AI and machine learning pipelines place demands on a data platform that traditional analytics workloads do not. They require access to large volumes of historical data, often across multiple tables and data sources simultaneously. They generate high-concurrency query patterns as multiple pipelines run in parallel. And they need the data they access to be trustworthy, well-governed, and consistent. The Icehouse addresses all of these requirements. Iceberg’s metadata layer enables efficient file skipping and partition pruning, reducing the compute required to serve large AI queries. Trino’s massively parallel processing architecture handles high-concurrency workloads efficiently. And the open, interoperable nature of the stack means AI frameworks and tools can plug into it without proprietary lock-in.
What does optionality mean in the context of the Icehouse, and why does it matter?

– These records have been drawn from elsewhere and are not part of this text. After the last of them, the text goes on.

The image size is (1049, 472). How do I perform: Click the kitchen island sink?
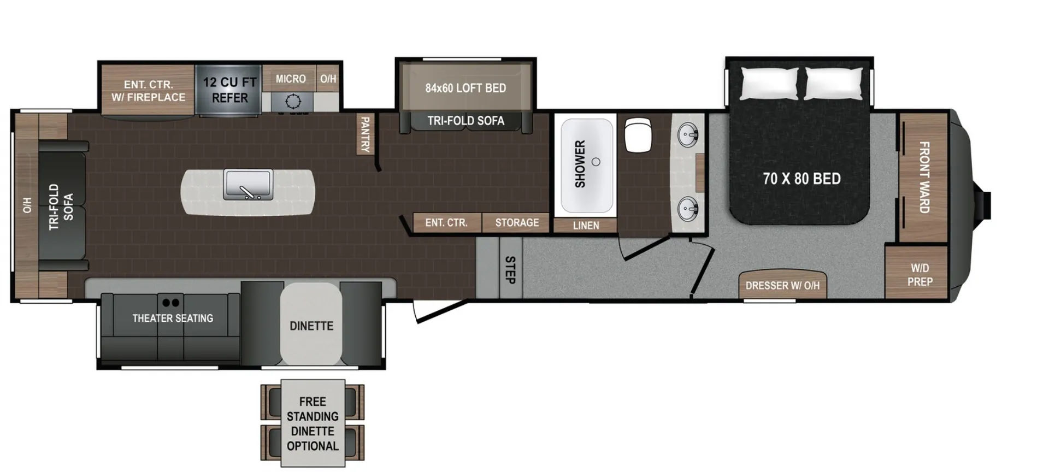(248, 185)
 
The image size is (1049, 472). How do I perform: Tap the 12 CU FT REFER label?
(229, 90)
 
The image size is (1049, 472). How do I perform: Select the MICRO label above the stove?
(291, 79)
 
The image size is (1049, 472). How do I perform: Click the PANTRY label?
(365, 134)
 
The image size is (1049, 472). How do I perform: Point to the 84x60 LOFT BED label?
(465, 88)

Optionality means choice. Because Iceberg and Trino are both open source and independent technologies, you are never locked into a specific vendor or proprietary system. Historically, data vendors have used proprietary formats and models that make it costly or impossible to move your data elsewhere, giving them leverage to raise prices over time. With the Icehouse, you can switch vendors, deploy on your own hardware, or swap out components if something better comes along, all without being held hostage by a contract or a format you cannot escape. This is especially important as the AI landscape evolves rapidly and the tools and frameworks your organization depends on today may look very different in two years.
How does Starburst make the Icehouse easier to adopt and manage?
While Iceberg and Trino are both well-documented open source projects that a skilled data engineering team can deploy independently, the operational complexity of setting up, configuring, and maintaining the stack over time is significant. Starburst Galaxy abstracts away that complexity by managing the infrastructure for you, providing autoscaling, auto-suspend, and auto-shutdown out of the box, along with features like Warp Speed caching and built-in support for fault-tolerant execution. For organizations moving toward AI-ready data infrastructure, this means the team can focus on building pipelines and delivering value rather than managing cluster configurations and table maintenance schedules.
Is the Icehouse a good fit for organizations that are just starting to build their data infrastructure?
Yes, and arguably more so now than when the concept was first introduced. The rapid growth of AI workloads has made the architectural decisions you make today more consequential than ever. Building on open, interoperable technologies like Iceberg and Trino from the start means you avoid the proprietary lock-in that makes it expensive and disruptive to change course later. It also means your data infrastructure is ready to serve the high-concurrency, large-scale query patterns that AI and machine learning pipelines require, without needing a major rebuild when those workloads arrive.